A ansiedade de separação é uma etapa natural do desenvolvimento infantil, que geralmente atinge seu pico entre os 9 e 13 meses de idade e diminui por volta dos dois anos. É normal que as crianças se sintam apreensivas ou chorem ao se separarem de seus cuidadores principais. No entanto, o Transtorno de Ansiedade de Separação (TAS) vai além dessa fase normal.
Para ser diagnosticado, essa ansiedade deve ser desproporcional ao nível de desenvolvimento da criança, durar mais de quatro semanas, iniciar antes dos 18 anos e causar sofrimento ou prejuízo consideráveis (Figueroa et al., 2015).
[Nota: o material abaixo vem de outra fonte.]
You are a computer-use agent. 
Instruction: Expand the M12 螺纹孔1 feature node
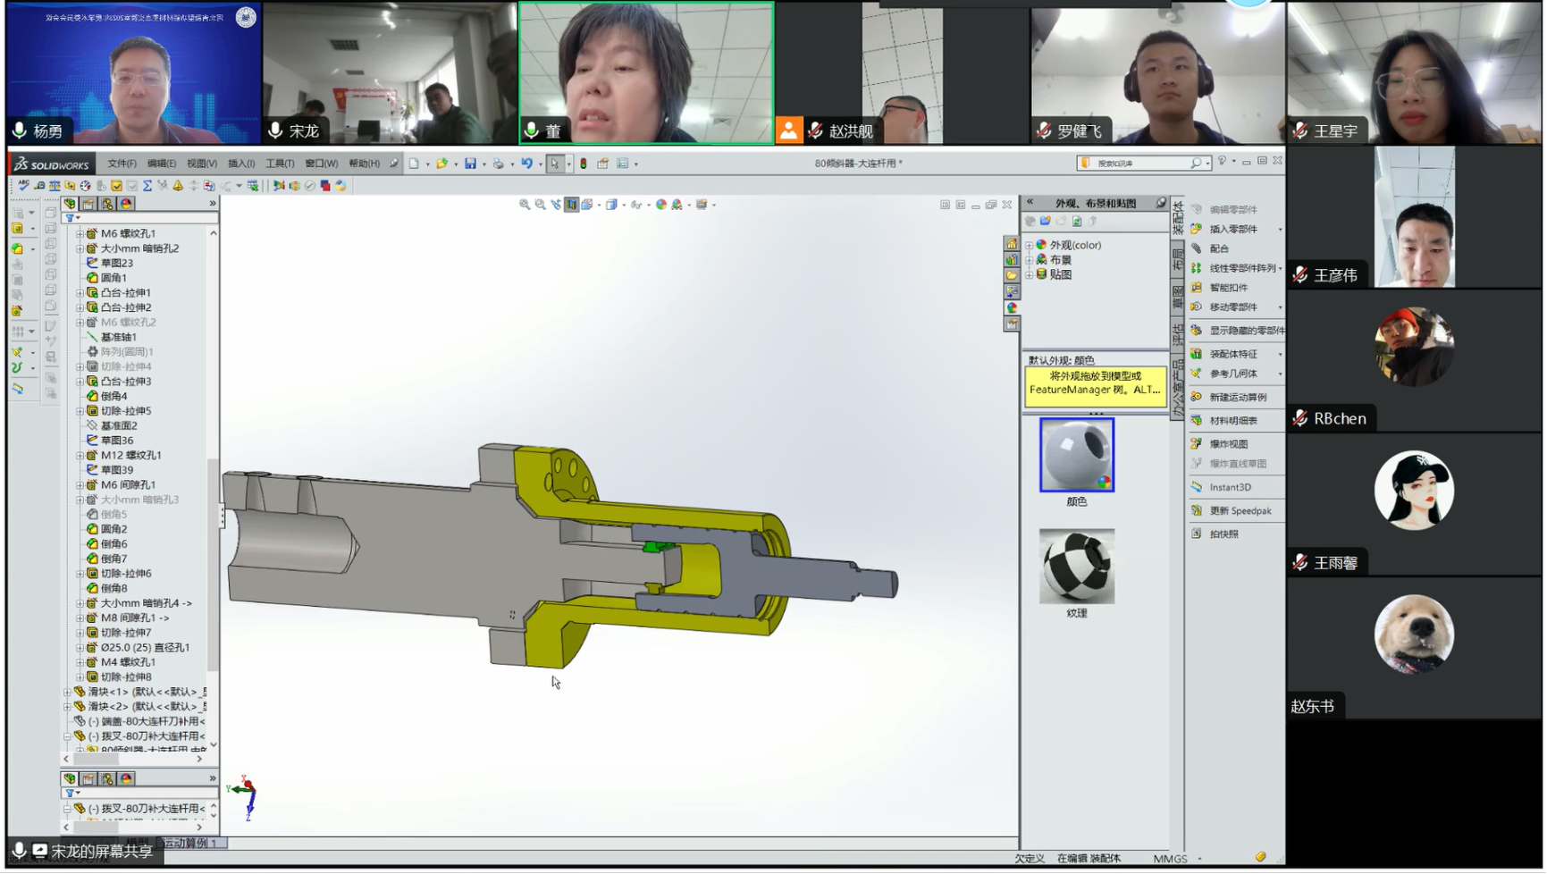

Principais Características do TAS:
- Medos excessivos e persistentes: Preocupação constante antes e durante a separação. A criança pode temer que algo aconteça aos pais (desaparecer, se perder) ou a si mesma (se perder, ser raptada) se não estiver próxima.
- Sintomas comportamentais e somáticos: Choro, agarramento aos pais, queixas sobre a separação e busca incessante pelos pais após a partida. Frequentemente, surgem dores físicas como dores de cabeça, abdominais, náuseas, vômitos, palpitações e dificuldade para dormir. Estes sintomas físicos podem, inclusive, levar à recusa escolar.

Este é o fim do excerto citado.